While Kapil Dev was the hero, Ghavri got the prized wicket of Greg Chappell, who ranks alongside Ricky Ponting as the greatest batsman Australia has produced since Donald Bradman.
“We were all out after tea and had set a target of 143 for them to win. As soon as we entered the field, Sunil Gavaskar, the India captain instructed the bowlers to stick to accuracy. He said accuracy was the key on a wicket that was so bad, with such big cracks that you didn’t know where the ball would go after bouncing.”
Ghavri got rid of John Dyson but the next man in was Chappell. “Before Greg came in, Gavaskar asked me to bowl a bouncer the first ball so I tried to dig it in. But somehow the ball must have pitched on one of those cracks and never rose. He was preparing for a short-pitched delivery but that particular delivery never came up, keeping very low. His leg-stump was exposed and the ball took the leg-stump and he was out the first ball,” recalls Ghavri.

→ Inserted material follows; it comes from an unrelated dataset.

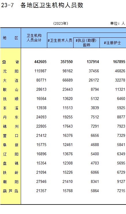The image size is (126, 214).
Task: Click the 地区 header cell
Action: click(10, 38)
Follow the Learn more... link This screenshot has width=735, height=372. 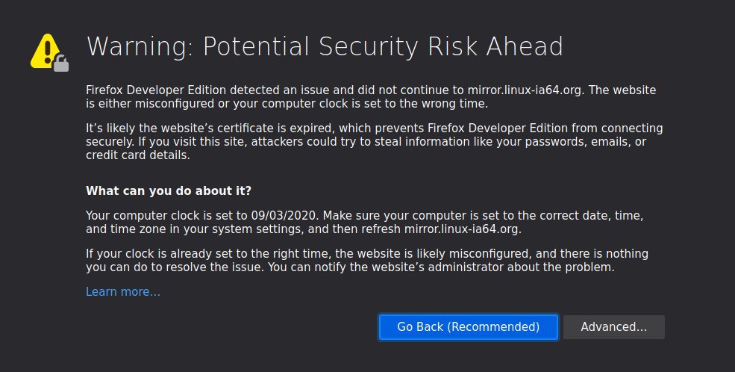point(123,292)
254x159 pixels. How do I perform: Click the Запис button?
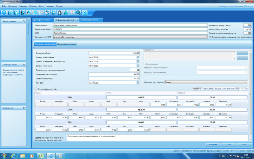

Aussies ended Day Four at 24 for three. From thereon, Kapil Dev, who had not taken the field on the fourth day due to injury, took over and ran through the Aussies on the fifth day after taking pain-killing injections. The all-rounder picked five for 28. Ghavri did not bowl a single over on the final day as Kapil and Dilip Doshi bowled out the hosts for 83.
Ghavri calls Chappell, who later coached the Indian team, as someone who would never get bogged down.
“He was a very aggressive player, not afraid to play his shots. He used to accelerate, get more runs and was not scared to play his shots. He accelerated so quickly, getting bogged down was not in his book, every ball was a single, every loose delivery was a boundary. Initially, he would try to dominate the attack, be the king on the pitch,” he added.
“But he was shaky with short deliveries at the start. Once he settled down, he was a compulsive hooker. If he settled down, he would go for a hook shot. And invariably, he’ll hit you for a four or a six. But he has also got out many times on that,” explained Ghavri.
That is why the Indians thought of attacking him with a short-pitched delivery first up.
“Any batsman in the world, be it Gavaskar, Geoffery Boycott, Viv Richards or Brian Lara, he will be shaky initially, for the first two-three runs, as they all want to get off the mark. No one wants to get out on zero and that is the best time to attack them.”
The idea was right and it paid off even though it came with some help from the surface.